_Supplied data_
########################################
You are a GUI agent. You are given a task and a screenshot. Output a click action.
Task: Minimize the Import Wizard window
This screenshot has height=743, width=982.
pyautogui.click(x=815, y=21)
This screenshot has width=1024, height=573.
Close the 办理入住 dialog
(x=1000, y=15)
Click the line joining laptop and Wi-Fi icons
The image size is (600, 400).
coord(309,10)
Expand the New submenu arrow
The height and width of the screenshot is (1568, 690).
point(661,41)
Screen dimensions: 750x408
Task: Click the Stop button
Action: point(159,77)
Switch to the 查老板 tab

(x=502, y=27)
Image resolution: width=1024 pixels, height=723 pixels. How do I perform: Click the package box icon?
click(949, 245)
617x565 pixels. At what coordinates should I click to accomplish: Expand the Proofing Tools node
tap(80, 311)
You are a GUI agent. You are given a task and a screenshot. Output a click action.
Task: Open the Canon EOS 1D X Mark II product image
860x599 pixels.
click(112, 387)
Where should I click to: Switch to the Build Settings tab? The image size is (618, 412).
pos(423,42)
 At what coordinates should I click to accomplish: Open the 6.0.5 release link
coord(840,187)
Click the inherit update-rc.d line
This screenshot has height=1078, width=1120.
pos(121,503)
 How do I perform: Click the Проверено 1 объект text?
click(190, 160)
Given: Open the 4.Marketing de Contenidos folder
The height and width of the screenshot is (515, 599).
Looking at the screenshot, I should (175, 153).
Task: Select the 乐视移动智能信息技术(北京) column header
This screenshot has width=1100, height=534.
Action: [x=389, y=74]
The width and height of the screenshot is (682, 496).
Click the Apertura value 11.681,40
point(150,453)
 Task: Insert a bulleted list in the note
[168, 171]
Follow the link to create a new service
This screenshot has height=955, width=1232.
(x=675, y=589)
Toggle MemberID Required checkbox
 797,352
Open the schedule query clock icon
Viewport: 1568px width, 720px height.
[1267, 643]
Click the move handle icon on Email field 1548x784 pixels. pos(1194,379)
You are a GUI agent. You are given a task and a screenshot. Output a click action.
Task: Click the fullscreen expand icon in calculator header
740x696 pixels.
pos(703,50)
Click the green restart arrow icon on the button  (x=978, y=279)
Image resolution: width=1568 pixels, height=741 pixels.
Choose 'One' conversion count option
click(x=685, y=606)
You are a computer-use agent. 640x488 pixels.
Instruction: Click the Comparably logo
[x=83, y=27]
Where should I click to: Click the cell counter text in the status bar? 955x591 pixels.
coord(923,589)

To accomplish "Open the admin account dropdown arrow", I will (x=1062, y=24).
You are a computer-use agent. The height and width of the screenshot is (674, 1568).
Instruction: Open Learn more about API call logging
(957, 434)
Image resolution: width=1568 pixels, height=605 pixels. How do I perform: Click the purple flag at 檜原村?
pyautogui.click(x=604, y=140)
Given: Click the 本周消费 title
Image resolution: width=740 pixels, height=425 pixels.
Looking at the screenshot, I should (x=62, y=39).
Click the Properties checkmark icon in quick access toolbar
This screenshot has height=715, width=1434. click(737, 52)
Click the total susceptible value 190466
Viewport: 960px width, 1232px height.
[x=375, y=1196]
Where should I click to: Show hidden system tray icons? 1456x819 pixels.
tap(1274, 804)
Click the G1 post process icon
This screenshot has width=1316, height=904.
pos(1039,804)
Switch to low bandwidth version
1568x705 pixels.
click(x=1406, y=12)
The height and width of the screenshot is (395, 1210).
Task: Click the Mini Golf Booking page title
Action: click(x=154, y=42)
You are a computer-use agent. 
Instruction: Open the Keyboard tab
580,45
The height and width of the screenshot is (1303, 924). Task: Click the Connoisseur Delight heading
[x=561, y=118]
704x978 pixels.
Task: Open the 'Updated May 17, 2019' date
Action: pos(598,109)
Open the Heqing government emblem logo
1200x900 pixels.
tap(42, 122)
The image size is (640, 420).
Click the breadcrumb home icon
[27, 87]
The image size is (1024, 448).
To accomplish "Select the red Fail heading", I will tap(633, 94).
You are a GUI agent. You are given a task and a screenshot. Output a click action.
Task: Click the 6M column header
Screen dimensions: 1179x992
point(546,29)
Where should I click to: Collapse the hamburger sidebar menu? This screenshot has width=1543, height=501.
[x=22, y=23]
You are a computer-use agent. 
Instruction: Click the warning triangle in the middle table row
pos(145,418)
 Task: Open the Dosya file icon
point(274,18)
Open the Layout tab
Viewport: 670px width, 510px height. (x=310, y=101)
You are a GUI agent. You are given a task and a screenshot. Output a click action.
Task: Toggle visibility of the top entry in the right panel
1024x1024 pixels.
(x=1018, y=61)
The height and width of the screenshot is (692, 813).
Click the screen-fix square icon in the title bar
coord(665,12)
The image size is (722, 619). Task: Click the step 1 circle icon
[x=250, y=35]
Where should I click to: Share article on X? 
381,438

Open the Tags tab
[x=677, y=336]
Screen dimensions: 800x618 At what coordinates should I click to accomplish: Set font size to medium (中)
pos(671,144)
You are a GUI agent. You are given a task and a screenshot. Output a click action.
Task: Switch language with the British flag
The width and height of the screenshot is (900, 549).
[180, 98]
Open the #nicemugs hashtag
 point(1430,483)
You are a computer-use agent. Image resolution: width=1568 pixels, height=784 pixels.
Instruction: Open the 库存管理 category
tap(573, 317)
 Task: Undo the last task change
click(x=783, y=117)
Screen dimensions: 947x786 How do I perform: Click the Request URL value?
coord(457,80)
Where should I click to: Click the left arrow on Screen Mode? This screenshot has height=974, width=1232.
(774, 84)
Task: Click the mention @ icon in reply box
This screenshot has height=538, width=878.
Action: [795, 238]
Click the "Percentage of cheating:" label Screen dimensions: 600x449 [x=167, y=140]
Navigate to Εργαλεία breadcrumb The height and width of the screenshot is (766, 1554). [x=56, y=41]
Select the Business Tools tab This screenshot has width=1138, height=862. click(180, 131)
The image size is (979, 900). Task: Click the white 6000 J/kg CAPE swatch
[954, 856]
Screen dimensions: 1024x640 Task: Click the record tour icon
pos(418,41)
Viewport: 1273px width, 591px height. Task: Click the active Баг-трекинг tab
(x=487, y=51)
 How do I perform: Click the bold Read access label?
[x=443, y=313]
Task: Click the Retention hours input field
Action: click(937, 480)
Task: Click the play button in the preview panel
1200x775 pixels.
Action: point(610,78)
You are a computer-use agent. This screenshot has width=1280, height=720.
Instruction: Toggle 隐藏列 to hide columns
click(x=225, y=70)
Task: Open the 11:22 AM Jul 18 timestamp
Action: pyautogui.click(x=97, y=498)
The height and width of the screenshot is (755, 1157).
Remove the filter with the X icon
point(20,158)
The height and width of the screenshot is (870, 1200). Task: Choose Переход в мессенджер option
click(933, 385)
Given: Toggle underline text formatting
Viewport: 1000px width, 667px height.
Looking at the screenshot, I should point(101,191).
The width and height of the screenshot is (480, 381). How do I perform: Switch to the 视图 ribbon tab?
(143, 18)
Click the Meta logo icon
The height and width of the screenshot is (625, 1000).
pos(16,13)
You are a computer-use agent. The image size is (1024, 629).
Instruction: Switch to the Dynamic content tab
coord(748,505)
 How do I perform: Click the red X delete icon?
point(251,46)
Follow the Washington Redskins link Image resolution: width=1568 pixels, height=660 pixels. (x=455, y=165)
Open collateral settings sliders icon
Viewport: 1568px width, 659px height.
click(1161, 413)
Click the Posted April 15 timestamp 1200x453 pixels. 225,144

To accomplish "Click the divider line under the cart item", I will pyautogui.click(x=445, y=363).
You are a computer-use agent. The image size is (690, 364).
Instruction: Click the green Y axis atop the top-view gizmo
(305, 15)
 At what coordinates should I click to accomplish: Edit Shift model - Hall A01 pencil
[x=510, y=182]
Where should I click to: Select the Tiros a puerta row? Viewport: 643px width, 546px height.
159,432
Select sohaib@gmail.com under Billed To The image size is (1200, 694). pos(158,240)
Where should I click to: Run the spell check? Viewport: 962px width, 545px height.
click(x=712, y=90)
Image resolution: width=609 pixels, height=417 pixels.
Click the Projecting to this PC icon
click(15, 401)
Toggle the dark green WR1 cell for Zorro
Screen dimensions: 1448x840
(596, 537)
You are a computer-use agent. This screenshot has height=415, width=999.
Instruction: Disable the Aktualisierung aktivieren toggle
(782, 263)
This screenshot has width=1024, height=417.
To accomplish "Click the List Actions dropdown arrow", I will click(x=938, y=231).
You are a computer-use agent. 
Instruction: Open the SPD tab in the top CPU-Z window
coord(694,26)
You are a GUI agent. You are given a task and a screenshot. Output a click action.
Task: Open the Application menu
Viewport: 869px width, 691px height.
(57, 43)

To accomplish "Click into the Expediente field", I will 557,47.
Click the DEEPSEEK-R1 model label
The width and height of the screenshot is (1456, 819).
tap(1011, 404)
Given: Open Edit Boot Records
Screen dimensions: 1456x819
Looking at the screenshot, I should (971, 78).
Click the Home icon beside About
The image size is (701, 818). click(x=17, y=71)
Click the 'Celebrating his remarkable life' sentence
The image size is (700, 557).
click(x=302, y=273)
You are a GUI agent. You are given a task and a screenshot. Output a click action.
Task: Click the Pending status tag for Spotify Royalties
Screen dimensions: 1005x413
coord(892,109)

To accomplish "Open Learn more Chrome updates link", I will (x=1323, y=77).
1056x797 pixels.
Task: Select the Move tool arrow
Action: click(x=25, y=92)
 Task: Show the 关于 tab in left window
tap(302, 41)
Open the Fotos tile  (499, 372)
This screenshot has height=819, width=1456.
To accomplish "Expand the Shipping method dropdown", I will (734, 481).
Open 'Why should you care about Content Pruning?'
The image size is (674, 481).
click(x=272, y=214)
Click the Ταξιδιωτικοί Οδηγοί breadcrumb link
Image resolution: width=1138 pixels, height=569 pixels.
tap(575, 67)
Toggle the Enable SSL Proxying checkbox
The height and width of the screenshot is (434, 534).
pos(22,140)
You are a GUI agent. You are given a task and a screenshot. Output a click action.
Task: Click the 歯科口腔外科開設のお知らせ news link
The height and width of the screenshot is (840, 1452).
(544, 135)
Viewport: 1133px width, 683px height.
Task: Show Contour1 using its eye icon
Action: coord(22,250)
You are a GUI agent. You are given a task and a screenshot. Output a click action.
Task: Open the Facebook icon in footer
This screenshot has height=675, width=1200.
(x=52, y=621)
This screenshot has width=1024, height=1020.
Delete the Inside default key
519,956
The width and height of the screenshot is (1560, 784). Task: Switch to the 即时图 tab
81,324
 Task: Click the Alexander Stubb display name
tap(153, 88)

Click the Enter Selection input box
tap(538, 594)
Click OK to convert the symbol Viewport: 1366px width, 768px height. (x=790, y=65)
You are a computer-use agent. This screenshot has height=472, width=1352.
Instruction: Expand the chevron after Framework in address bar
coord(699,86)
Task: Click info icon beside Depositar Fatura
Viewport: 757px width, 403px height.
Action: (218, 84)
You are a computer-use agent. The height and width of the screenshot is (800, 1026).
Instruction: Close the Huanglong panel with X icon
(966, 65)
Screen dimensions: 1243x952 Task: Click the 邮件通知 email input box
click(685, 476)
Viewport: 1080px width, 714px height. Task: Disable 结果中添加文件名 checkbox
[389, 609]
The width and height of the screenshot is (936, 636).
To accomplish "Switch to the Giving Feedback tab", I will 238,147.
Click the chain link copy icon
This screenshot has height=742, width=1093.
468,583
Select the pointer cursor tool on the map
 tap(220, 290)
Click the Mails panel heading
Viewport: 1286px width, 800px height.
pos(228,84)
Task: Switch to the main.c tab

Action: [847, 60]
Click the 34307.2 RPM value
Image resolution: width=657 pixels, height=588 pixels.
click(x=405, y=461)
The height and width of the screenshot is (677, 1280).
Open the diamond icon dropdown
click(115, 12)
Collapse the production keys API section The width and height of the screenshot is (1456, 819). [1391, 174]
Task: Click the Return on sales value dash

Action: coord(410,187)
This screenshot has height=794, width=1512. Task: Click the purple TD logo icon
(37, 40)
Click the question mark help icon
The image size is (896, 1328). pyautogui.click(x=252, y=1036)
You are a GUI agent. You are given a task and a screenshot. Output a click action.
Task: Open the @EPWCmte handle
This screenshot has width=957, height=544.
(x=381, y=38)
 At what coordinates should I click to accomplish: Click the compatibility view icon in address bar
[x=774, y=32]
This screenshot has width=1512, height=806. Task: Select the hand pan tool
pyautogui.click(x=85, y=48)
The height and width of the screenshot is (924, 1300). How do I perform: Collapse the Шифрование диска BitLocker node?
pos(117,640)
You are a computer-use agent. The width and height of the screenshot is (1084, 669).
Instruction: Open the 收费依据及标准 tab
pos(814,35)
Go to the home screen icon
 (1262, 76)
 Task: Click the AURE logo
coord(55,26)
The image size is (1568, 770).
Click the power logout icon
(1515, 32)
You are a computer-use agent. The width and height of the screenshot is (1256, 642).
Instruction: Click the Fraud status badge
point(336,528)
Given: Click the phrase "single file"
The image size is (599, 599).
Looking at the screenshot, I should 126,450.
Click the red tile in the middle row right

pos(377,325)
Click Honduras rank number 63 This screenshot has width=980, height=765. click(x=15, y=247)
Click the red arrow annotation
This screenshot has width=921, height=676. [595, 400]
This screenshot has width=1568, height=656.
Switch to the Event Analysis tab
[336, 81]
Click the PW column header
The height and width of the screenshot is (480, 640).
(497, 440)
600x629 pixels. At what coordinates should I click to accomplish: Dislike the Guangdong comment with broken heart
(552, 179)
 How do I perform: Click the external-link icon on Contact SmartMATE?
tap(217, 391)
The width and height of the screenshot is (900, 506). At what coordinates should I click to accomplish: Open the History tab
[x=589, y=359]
########################################
_Problem details_
Return every line of the entries above that contains the word "what".

_Exercise answer_
617x565 pixels. At what coordinates should I click to accomplish: Expand the Proofing Tools node
 At what coordinates should I click to accomplish: Open the 6.0.5 release link
Screen dimensions: 800x618 At what coordinates should I click to accomplish: Set font size to medium (中)
 At what coordinates should I click to accomplish: Edit Shift model - Hall A01 pencil
 At what coordinates should I click to accomplish: Click the compatibility view icon in address bar
600x629 pixels. At what coordinates should I click to accomplish: Dislike the Guangdong comment with broken heart
The width and height of the screenshot is (900, 506). At what coordinates should I click to accomplish: Open the History tab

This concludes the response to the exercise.